Bij exploot van 24 maart 2005 is SVWM in hoger beroep gekomen van het vonnis van 24 februari 2005 door de rechtbank 's-Gravenhage, sector kanton, locatie 's-Gravenhage, gewezen tussen partijen. In het exploot heeft SVWM drie grieven opgeworpen. Tot slot heeft SVWM de stukken overgelegd en arrest gevraagd.
Beoordeling van het hoger beroep
1 Als enerzijds gesteld en anderzijds niet weersproken, staat het volgende vast.
1.1 SVWM is eigenaresse van de woning gelegen aan de [adres], welke woning zij had verhuurd aan [huurder] tegen een huurprijs die laatstelijk € 213,90 per maand bedroeg.
1.2 [huurder] is op 29 maart 2004 te 's-Gravenhage overleden. Er zijn geen personen die ingevolge het artikel 7:268, lid 1 en 2 BW de huur voortzetten. Gelet op het bepaalde in artikel 7:268, lid 6 BW is de huur derhalve op 31 mei 2004 geëindigd.
1.3 De boedel van [huurder] bevindt zich nog in de woning.
1.4 Bij dagvaarding van 24 januari 2005 heeft SVWM de erven gedagvaard voor de rechtbank 's-Gravenhage, sector kanton, locatie 's-Gravenhage en heeft zij gevorderd dat de rechtbank voor recht verklaart dat de huurovereenkomst tussen [huurder] en haar met ingang van 31 mei 2004 is geëindigd, en de erven hoofdelijk veroordeelt de woning te ontruimen en in lege en behoorlijke staat ter vrije beschikking van SVWM te stellen, met machtiging aan haar bij gebreke van volledige voldoening hieraan op kosten van de erven deze ontruiming zelf te bewerkstelligen met de hulp van de sterke arm van politie en justitie.

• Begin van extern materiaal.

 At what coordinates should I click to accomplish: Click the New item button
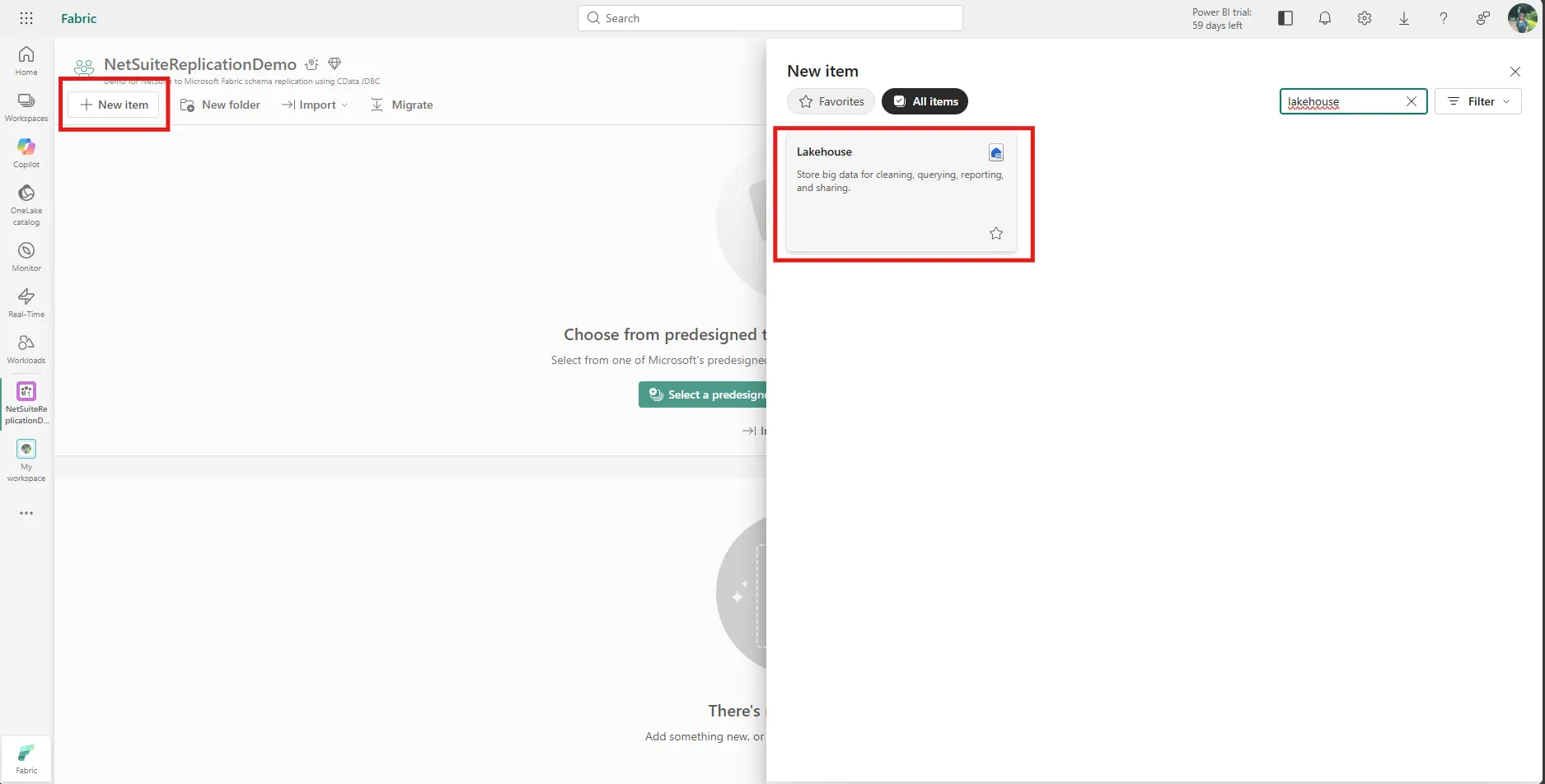pyautogui.click(x=114, y=105)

1.5 Bij vonnis van 24 februari 2005 heeft de rechtbank de vorderingen van SVWM afgewezen, wegens gebrek aan belang.
2.1 SVWM is tegen dit vonnis in hoger beroep gekomen en heeft gevorderd dat het hof het bestreden vonnis zal vernietigen en haar vorderingen alsnog zal toewijzen.
3.1 Grief 2 luidt:
"Ten onrechte heeft de Kantonrechter overwogen dat, nu eiseres gesteld heeft dat er geen personen zijn die de huur van het door haar verhuurde voortzetten, eiseres geen belang zou hebben bij het door haar gevorderde."
Grief 3 luidt:
"Ten onrechte heeft de Kantonrechter overwogen dat, nu niet gesteld of gebleken is dat er nog erven zijn die iets met de inboedel willen en evenmin blijkt dat er erven zijn die de nalatenschap zuiver hebben aanvaard, de overige vorderingen van eiseres niet voor toewijzing in aanmerking komen."
Deze grieven lenen zich voor gezamenlijke behandeling.
3.2 SVWM heeft in de toelichting op deze grieven gesteld dat [huurder] een testament had, waarin twee algeheel erfgenamen waren aangewezen. Deze hebben de nalatenschap verworpen. Volgens wettelijk erfrecht waren de broer en zuster van [huurder] erfgenaam. Ook zij hebben de nalatenschap verworpen. Bij plaatsvervulling werden vervolgens de minderjarige kinderen van de broer en zuster van [huurder] erfgenaam. Blijkens artikel 4: 193, lid 1 BW kan een wettelijk vertegenwoordiger van een erfgenaam deze niet zuiver aanvaarden en hij behoeft voor verwerping een machtiging van de kantonrechter. Hij is verplicht een verklaring van beneficiaire aanvaarding of verwerping af te leggen binnen drie maanden vanaf het tijdstip waarop de nalatenschap de erfgenaam toekomt. Heeft hij de termijn laten verlopen, zo volgt uit artikel 4:193, lid 2 BW, dan geldt de nalatenschap als door de erfgenaam beneficiair aanvaard. Nu de wettelijk vertegenwoordigers van de minderjarige erfgenamen (bij plaatsvervulling) de nalatenschap niet binnen de in artikel 4:193, lid 1 BW bedoelde termijn hebben verworpen of beneficiair aanvaard en er evenmin een verlenging van de termijn is verleend, worden de minderjarige erfgenamen geacht de nalatenschap beneficiair te hebben aanvaard met de daaraan verbonden verplichting de nalatenschap te (doen) vereffenen, waartoe ook de verplichting tot ontruiming behoort. Aldus SVWM.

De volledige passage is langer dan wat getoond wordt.